Socialist Worker

Trades Union Congress unites against no-deal Brexit, but what comes next?

by Tomáš Tengely-Evans in Brighton
Issue No. 2671

TUC general secretary Frances OGrady urged MPs to hold your nerve until Oct 31

TUC general secretary Frances O'Grady urged MPs to 'hold your nerve until 31 October' (Pic: @FrancesOGrady on Twitter)

Union leaders papered over divisions about Brexit at the TUC union federation’s conference in Brighton on Sunday.

TUC president Mark Serwotka urged delegates to unite because “we stand on the verge of a no-deal Brexit”. He said, “Whether you backed Leave or Remain, whether your union campaigned for Leave or Remain, our duty should be to do everything in our power to stop a no-deal Brexit.”

Delegates spoke about how the Tories would use a no-deal Brexit to push through more austerity, privatisation and racism.

Susan, a Unite union delegate, said that Boris Johnson was “a law onto himself”.

She told Socialist Worker, “Working class people will be affected by a no-deal Brexit whether they voted to Leave or Remain.

“The majority are saying that we need a deal that protects workers’ rights, but the politicians are going against what people want.”

Caroline, another Unite delegate added, “We have people who voted to Leave and people who voted to Remain.

“But they are all union members—we should get a better deal for everyone.”

Steve Turner, the Unite union assistant general secretary, struck a defiant tone when moving the TUC general council statement on Brexit. Turner said he had a simple message for the “pathological liar, racist and sexist squatting in Downing Street”—“Fuck you,” and “Fuck your no-deal Brexit.”

Fudged

Beneath the fury over a no-deal Brexit was a fudged position.

There was a more determined effort by unions that want to block Brexit to shift the TUC’s policy. Al Stolen, a TSSA transport union delegate, argued, “Whatever you voted for, you didn’t vote for this.

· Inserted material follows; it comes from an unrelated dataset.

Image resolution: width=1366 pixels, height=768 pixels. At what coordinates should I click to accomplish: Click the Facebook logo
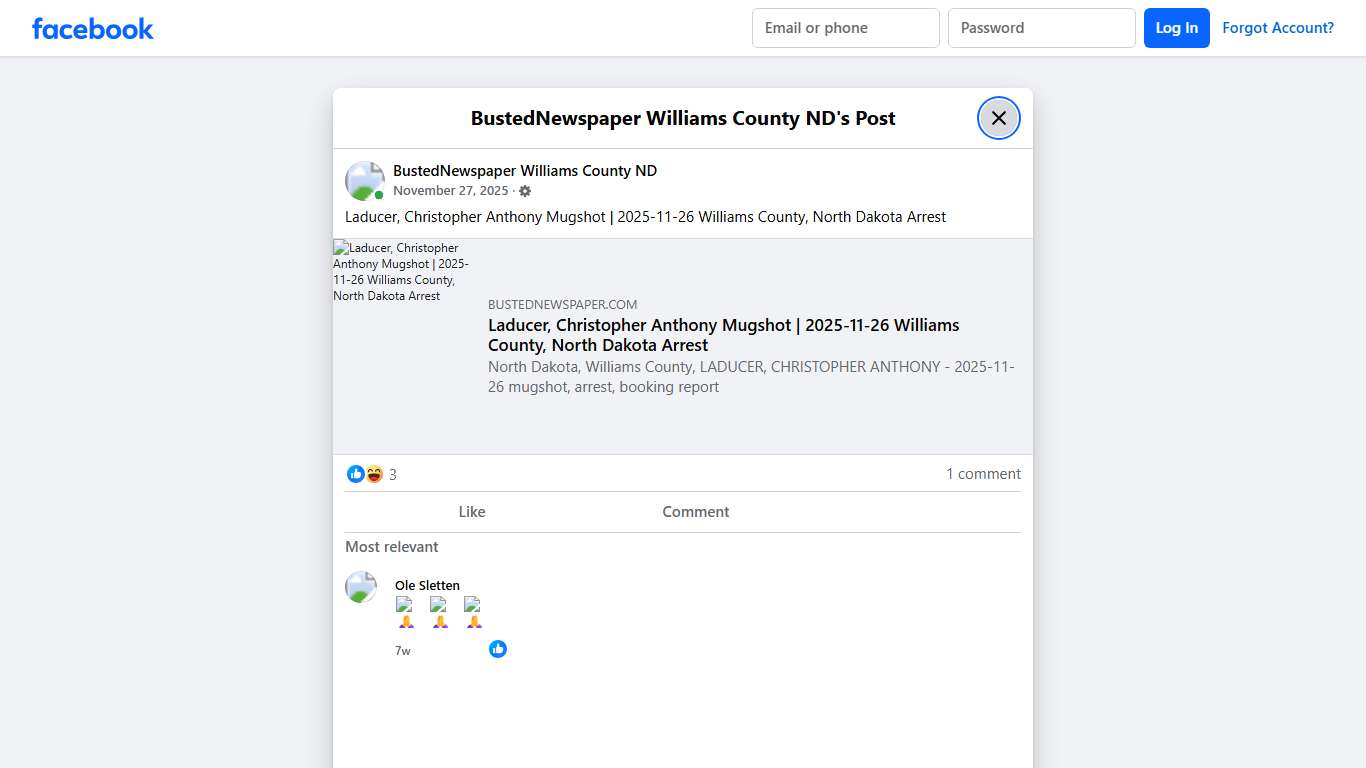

“Politicians have sat on their hands for three years prevaricating.”

Stolen added that the threat of no-deal shows “we must remain”, saying, “It’s what the TUC must campaign for and it’s what Labour must campaign for.”

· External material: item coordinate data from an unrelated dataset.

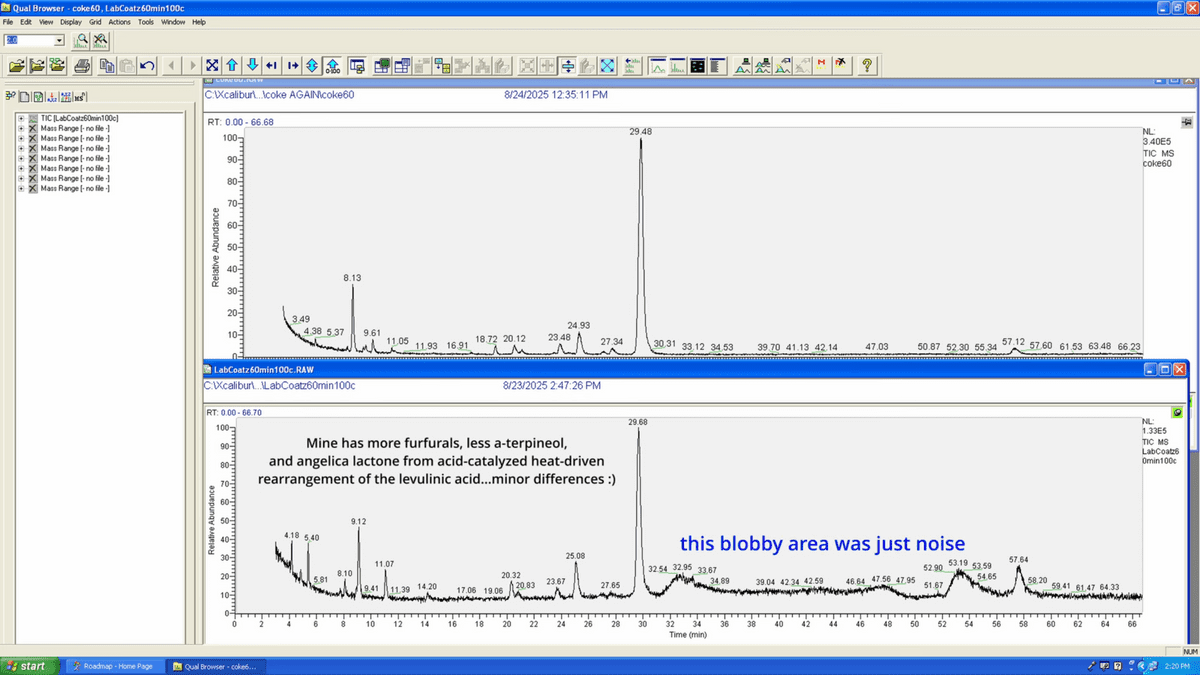Open the Actions menu
This screenshot has height=675, width=1200.
tap(119, 21)
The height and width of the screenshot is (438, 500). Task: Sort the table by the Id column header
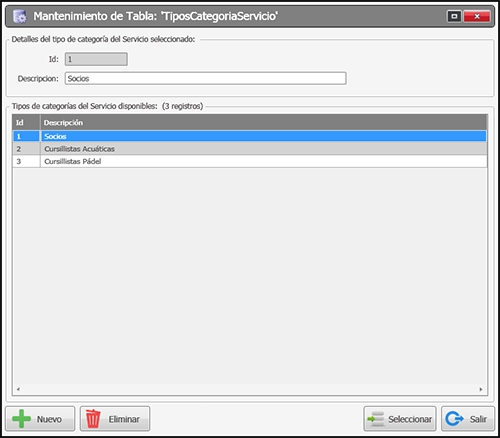click(x=26, y=122)
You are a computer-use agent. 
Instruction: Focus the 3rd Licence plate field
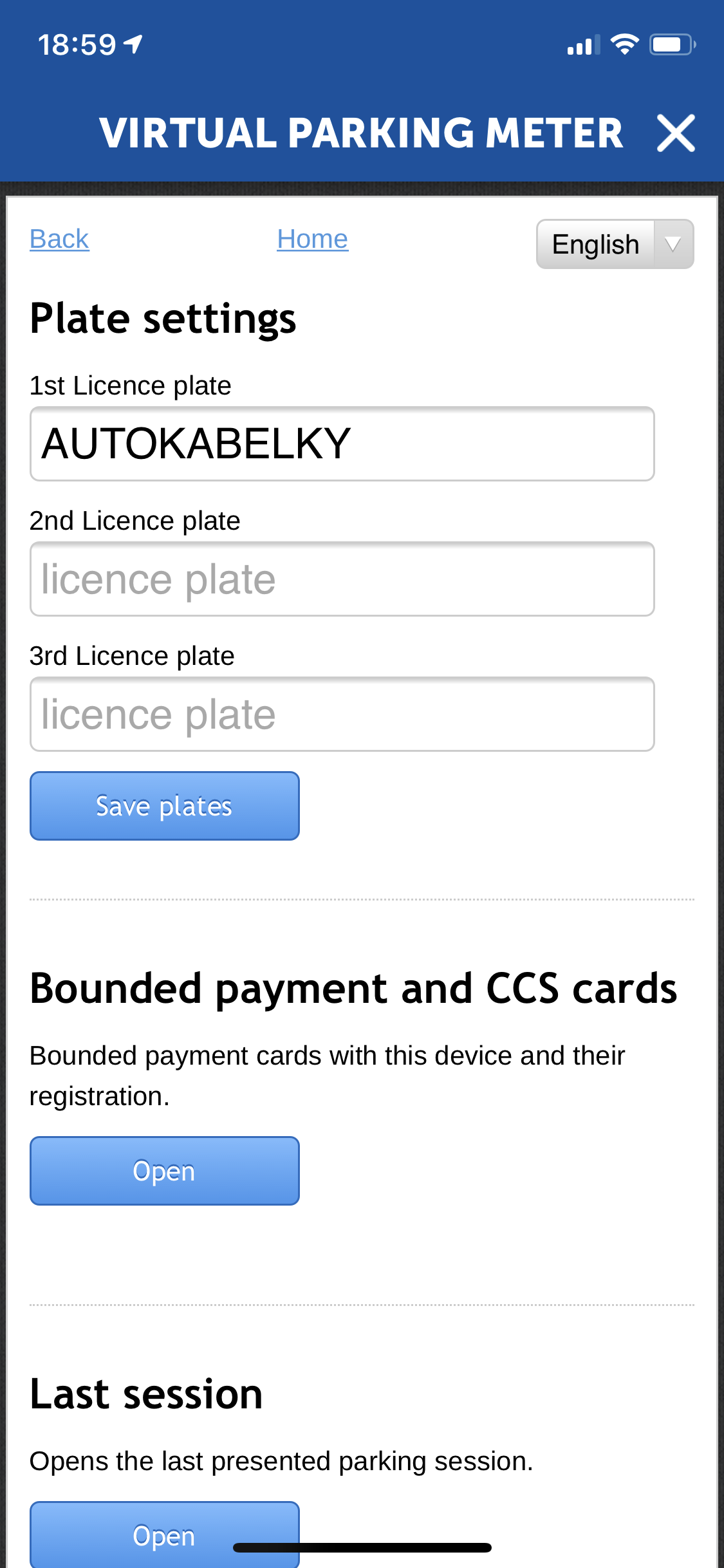click(x=342, y=714)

Isabelle from the Musicians’ Union said people have to be “ready for action” if Johnson ignores ordinary people. But this action “should include a ‘People’s Vote’ and repealing the Article 50” process of leaving the European Union (EU).

Yet the unions—with their different positions over the Tories’ Brexit crisis—all spoke in favour of the same motion. It passed almost unanimously, with only the RMT transport workers’ union delegation voting against it.

Unions need to unite working class people against Tory austerity and racism. Backing the People’s Vote campaign—which is led by right wing liberals and big business—would divide workers and see the unions tail a bosses’ agenda.

School students lobbied the TUC asking for support for the 20 September climate strikes

School students lobbied the TUC asking for support for the 20 September climate strikes (Pic: @littleredsal on Twitter)


The overwhelming feeling was against the Labour Party doing deals with Liberal Democrats and Tories. Natalie, a Unite delegate, told Socialist Worker she “didn’t trust these people”.

“Part of me thinks if you’re jumping here and there, then your convictions don’t count for that much.”

The Labour Party has not pushed for a general election. TUC general secretary Frances O’Grady said delaying Brexit should be “locked down” before a general election. She said her “advice to MPs was “hold your nerve until 31 October and call Boris Johnson’s bluff.”

“Let’s have that general election on our terms—not his.”

This was echoed by union leaders and many delegates, Susan said, ”How would a general election help people with a no-deal Brexit? We need one and we need Labour, but not now.”

Many Labour members are unsure that they could win a general election now. It's not guaranteed, but a radical and insurgent campaign could win.

Others think that Labour should let the Tories tear themselves apart..

But refusing an election means that crucial issues facing working class people are postponed in favour of manoeuvres over Brexit. And pressure will grow for a continuation for the “cross-party unity” which has been created so far.

When the Tories are down it is time to use the moment to finish them off. It was good to see union leaders and delegates welcoming school students who were calling for support for the climate action on 20 September.

That welcome has to be turned into solid support.

Mark Serwotka was right when he said on Friday, “We have been demanding a general election and now we should get to it as quickly as we could.”

More crucially, the best response is for the unions to unite working class Remain and Leave supporters in a fight against austerity, climate chaos and racism - to push Johnson and the Tories from office now.